§ **EXERCISE DETAILS**
Recast the records starting at the line containing "Where should I" and ending at the line containing "(x=36, y=572)" as a two-column CSV with the headers instruction and coordinates, one row per record. Put each field in quotes, turn line breaks into spaces, and leave the pictures out.

** begin DATA ENTRIES **

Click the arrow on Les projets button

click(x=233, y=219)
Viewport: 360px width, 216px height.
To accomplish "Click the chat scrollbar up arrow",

** end DATA ENTRIES **
** begin DATA ENTRIES **

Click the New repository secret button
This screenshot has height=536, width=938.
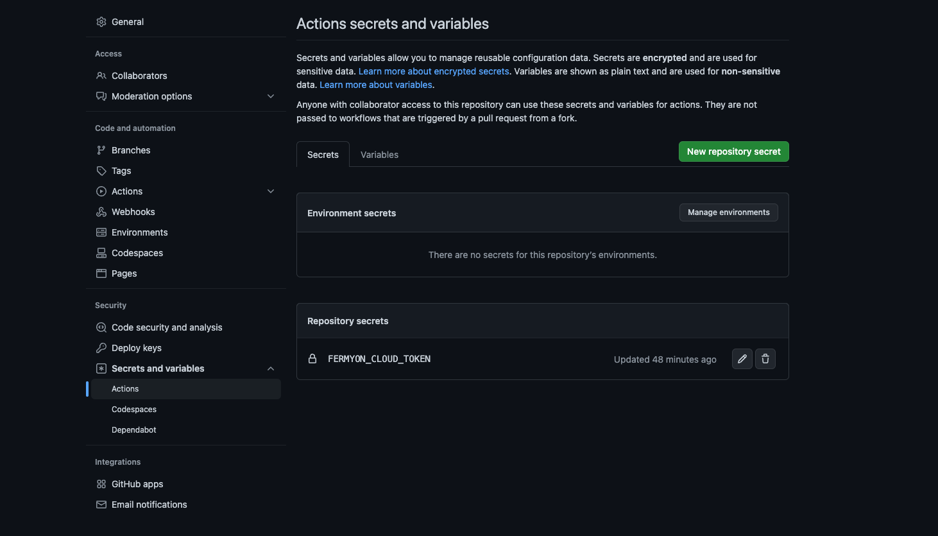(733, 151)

** end DATA ENTRIES **
** begin DATA ENTRIES **

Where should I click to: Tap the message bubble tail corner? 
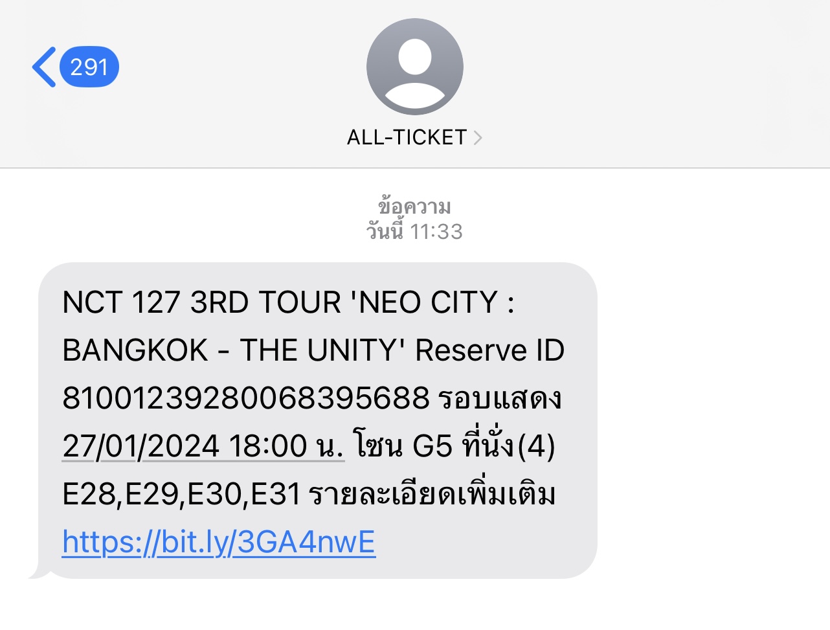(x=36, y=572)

** end DATA ENTRIES **

§ **TASK OUTPUT**
instruction,coordinates
"Where should I click to: Tap the message bubble tail corner?","(x=36, y=572)"